> **Problem**:
Repeat the records verbatim and leave the pictures out of your copy.

Entries taken from a collection:
# # # #

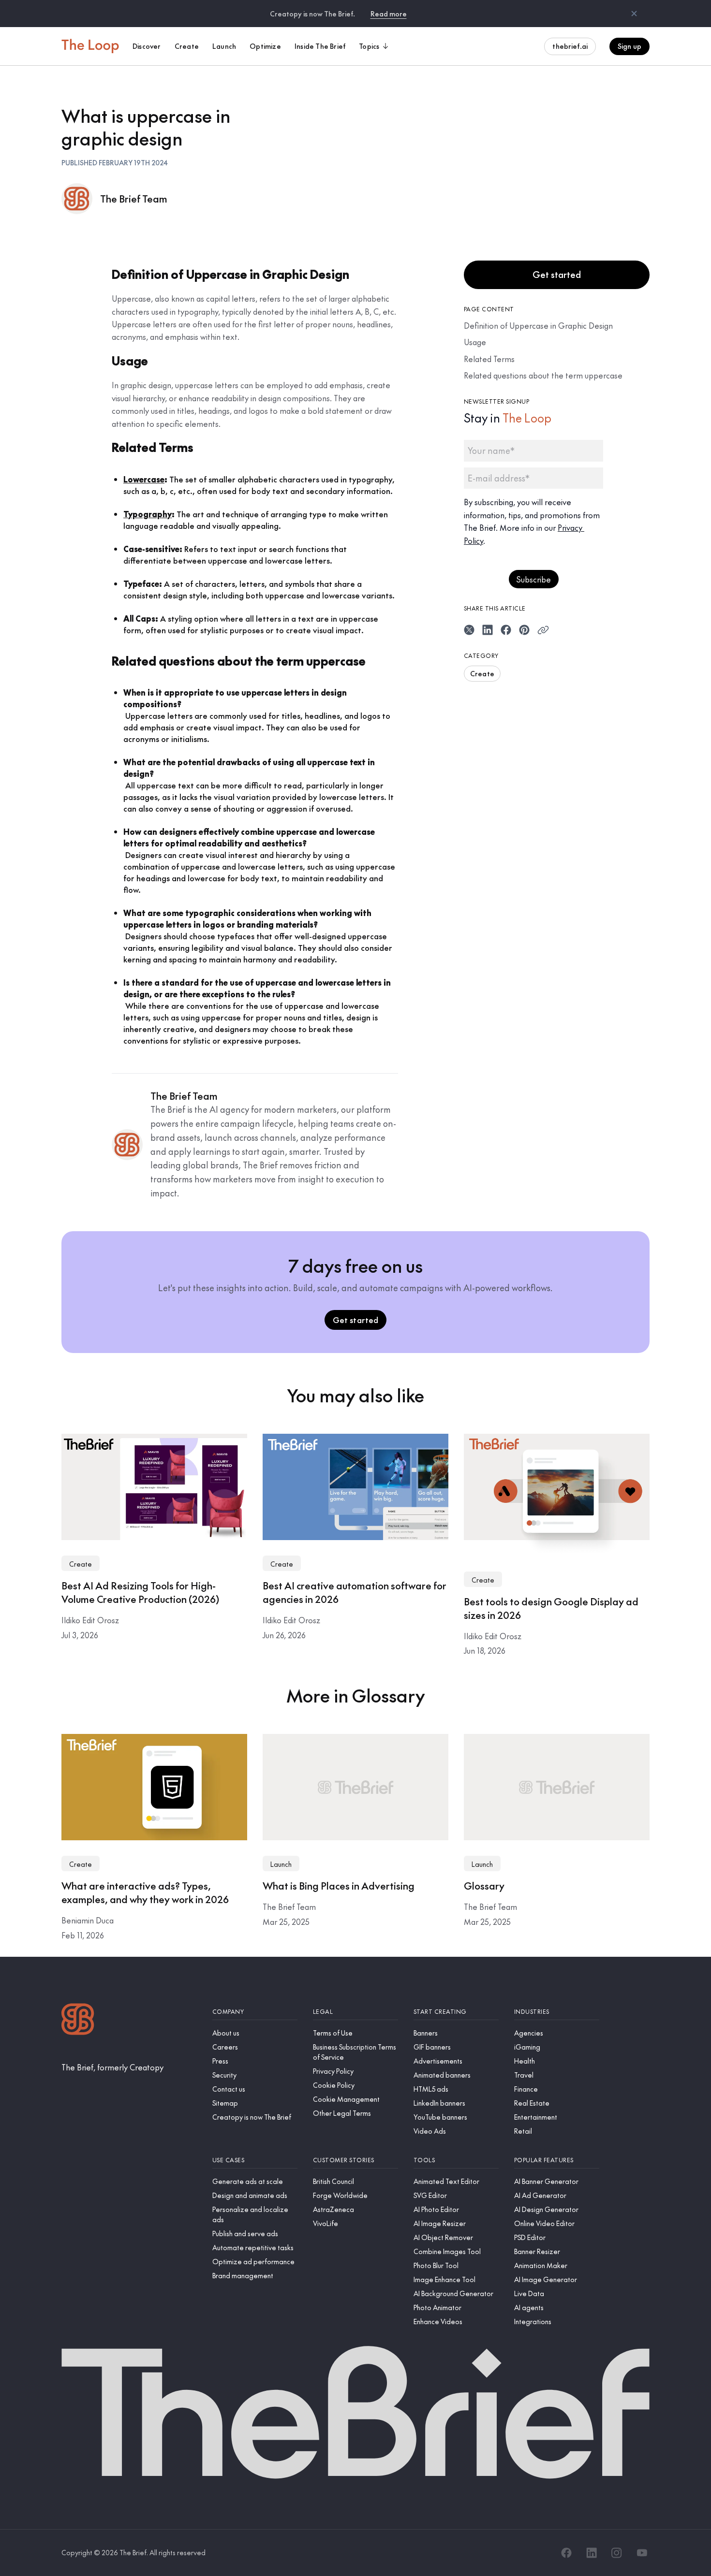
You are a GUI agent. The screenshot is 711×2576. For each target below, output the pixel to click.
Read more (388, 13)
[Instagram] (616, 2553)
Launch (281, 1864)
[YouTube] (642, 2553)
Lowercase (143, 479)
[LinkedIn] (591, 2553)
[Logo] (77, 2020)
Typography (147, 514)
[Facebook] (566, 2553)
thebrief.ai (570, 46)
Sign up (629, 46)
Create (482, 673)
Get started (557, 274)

# # # #

> **Solved problem**:
You are a GUI agent. The screenshot is 711×2576. For each target below, output the pixel to click.
Read more (388, 13)
[Instagram] (616, 2553)
Launch (281, 1864)
[YouTube] (642, 2553)
Lowercase (143, 479)
[LinkedIn] (591, 2553)
[Logo] (77, 2020)
Typography (147, 514)
[Facebook] (566, 2553)
thebrief.ai (570, 46)
Sign up (629, 46)
Create (482, 673)
Get started (557, 274)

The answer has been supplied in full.